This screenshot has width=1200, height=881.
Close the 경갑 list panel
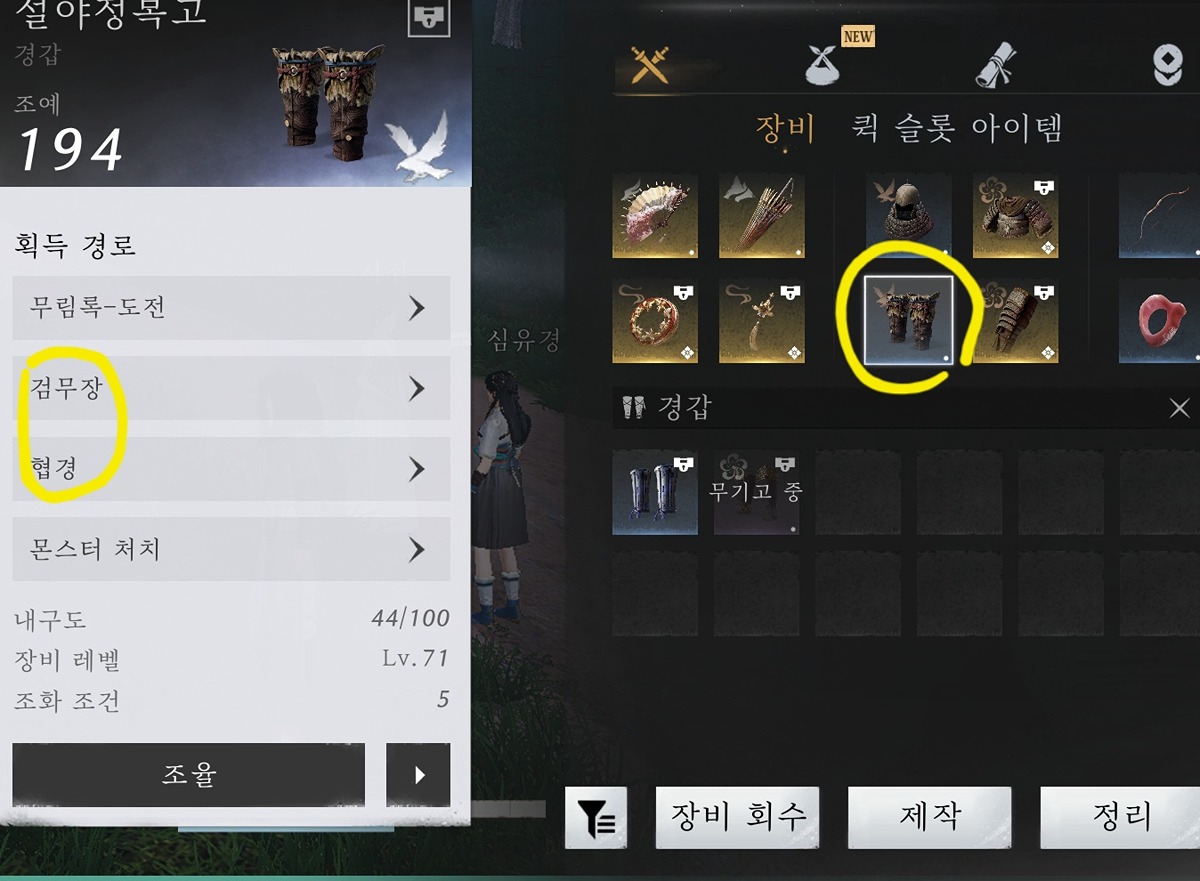pos(1180,407)
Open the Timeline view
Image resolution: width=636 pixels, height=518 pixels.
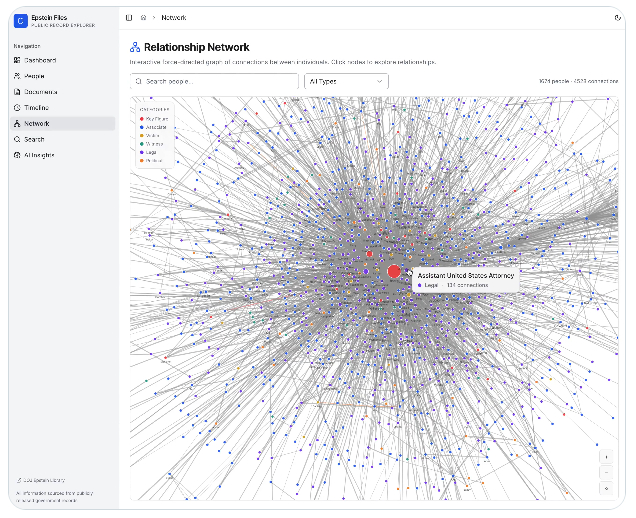point(36,108)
-=-=-=-=-
Set the pictures aside and transcribe the data above exactly.

This screenshot has width=1200, height=881.
Close the 경갑 list panel
pos(1180,407)
Open the Timeline view
Image resolution: width=636 pixels, height=518 pixels.
point(36,108)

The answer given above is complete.